Print the lines of the records below from the line containing "Click the Dome profile display picture" through the end of the records, including both ends, and leave out the pictures.

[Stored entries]
* begin *

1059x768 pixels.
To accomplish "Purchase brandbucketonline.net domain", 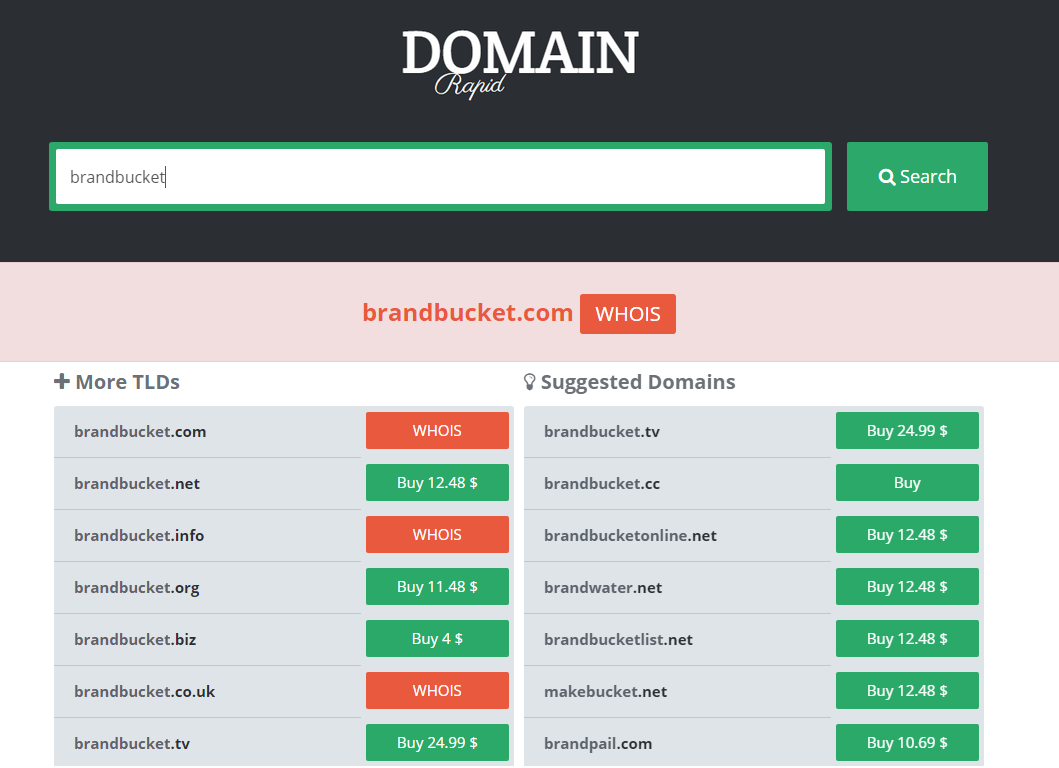I will 907,534.
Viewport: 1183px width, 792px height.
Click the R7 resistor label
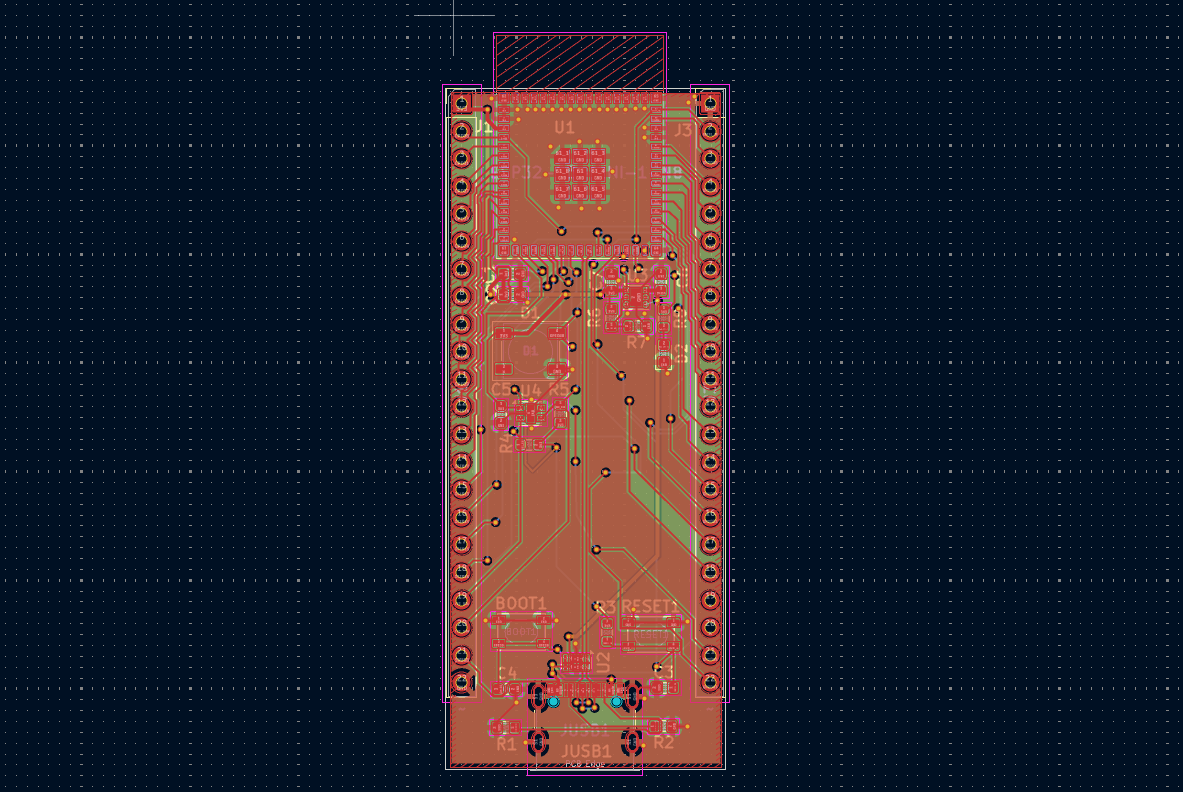pos(637,343)
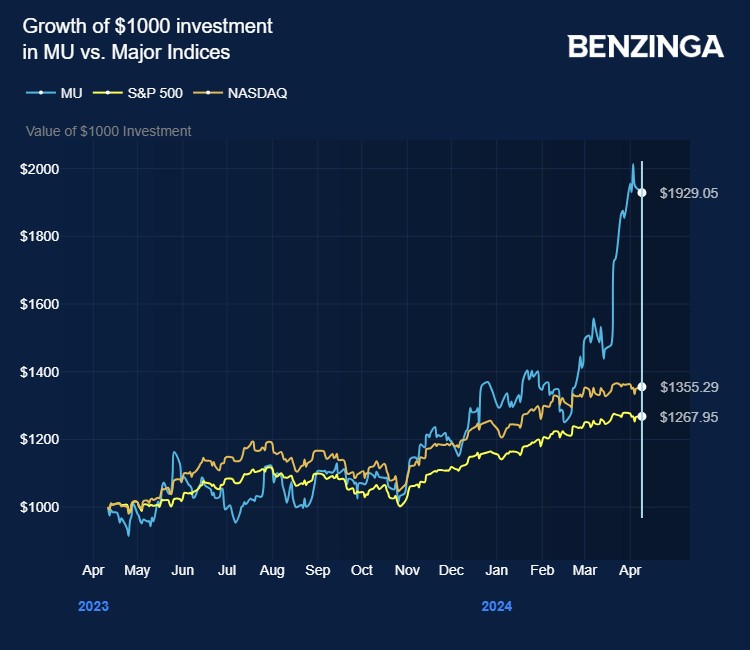
Task: Click the $2000 y-axis tick label
Action: [40, 169]
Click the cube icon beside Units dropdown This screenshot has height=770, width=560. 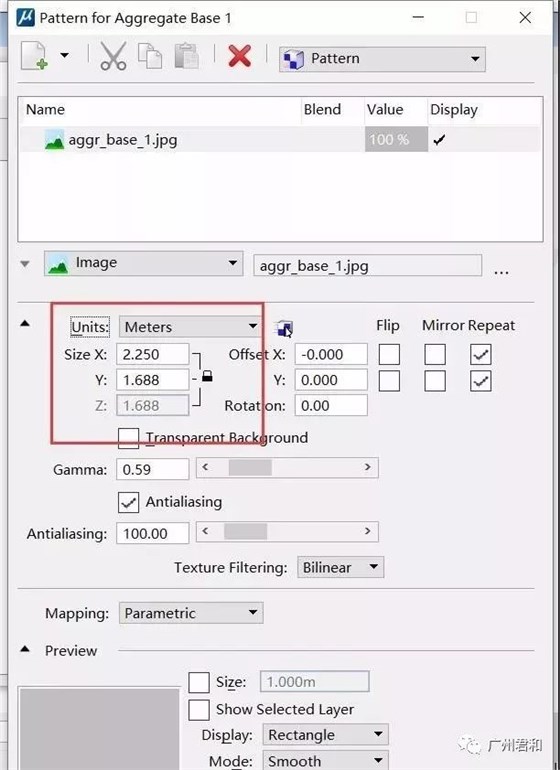(x=284, y=328)
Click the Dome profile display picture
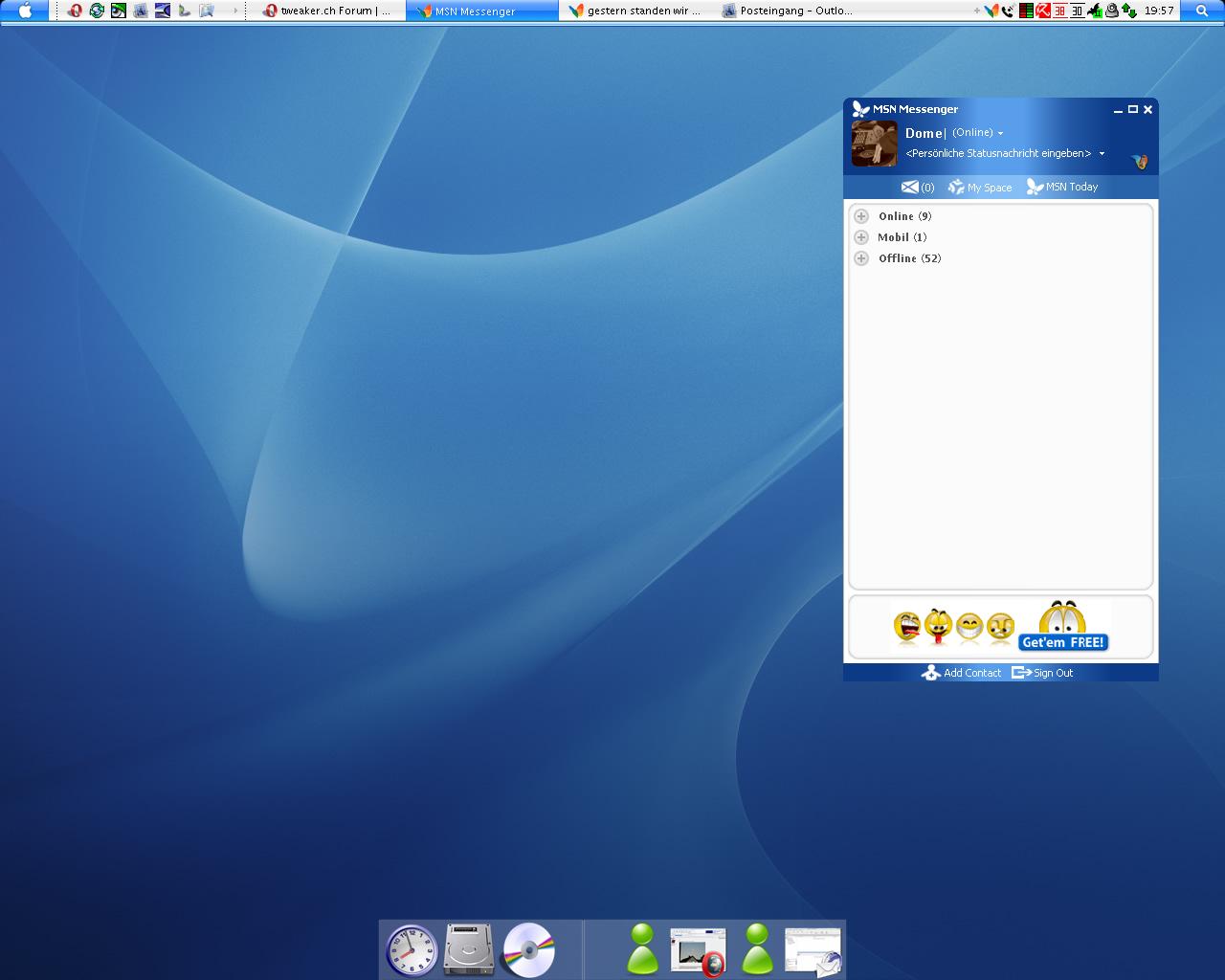The image size is (1225, 980). tap(874, 144)
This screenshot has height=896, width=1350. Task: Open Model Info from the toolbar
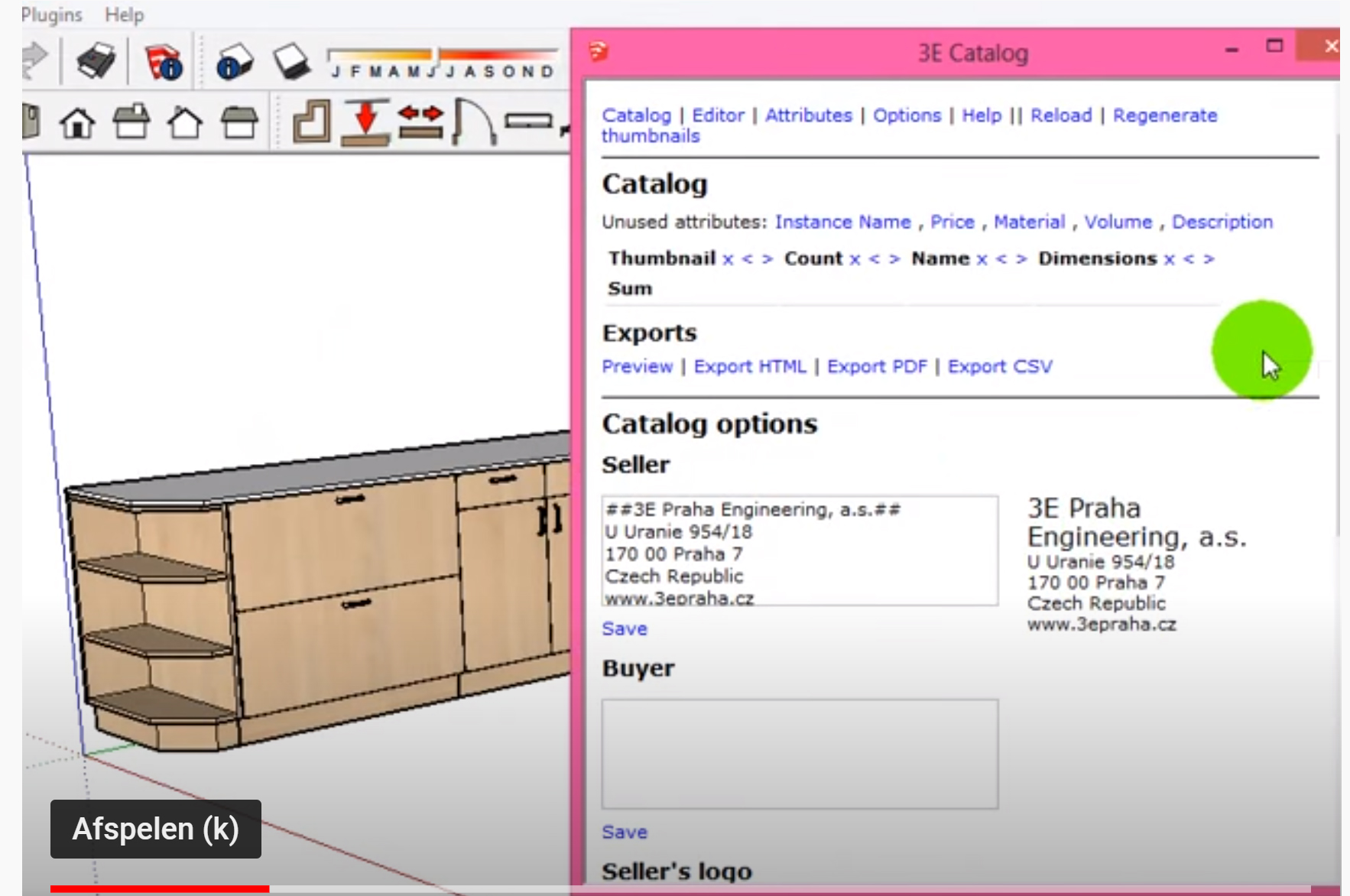point(163,62)
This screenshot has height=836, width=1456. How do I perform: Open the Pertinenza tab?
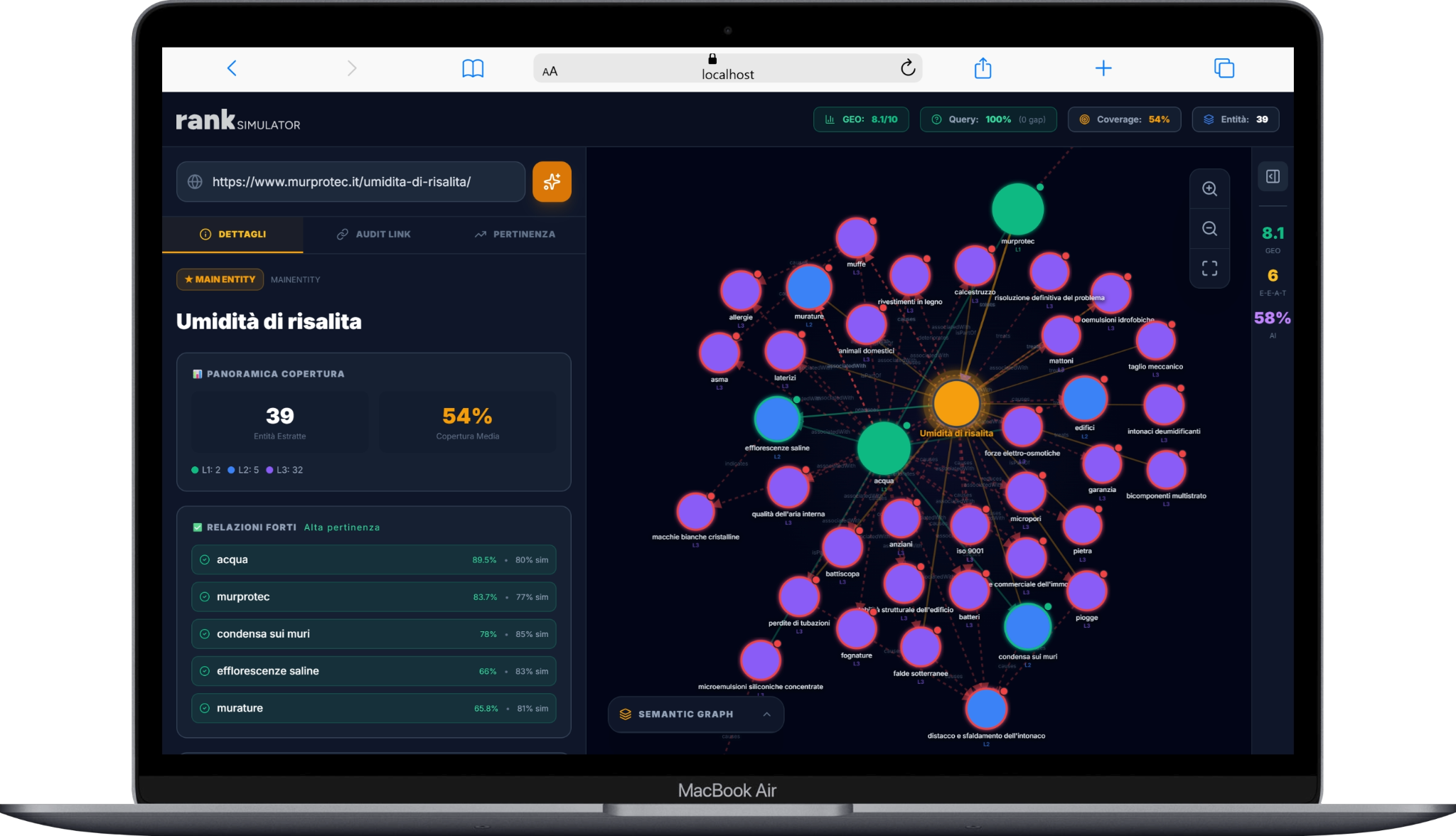[515, 234]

* end *

• [Correct result]:
Click the Dome profile display picture
The image size is (1225, 980). tap(874, 144)
This screenshot has height=896, width=1350. Task: Open Model Info from the toolbar
point(163,62)
This screenshot has height=836, width=1456. How do I perform: Open the Pertinenza tab?
[515, 234]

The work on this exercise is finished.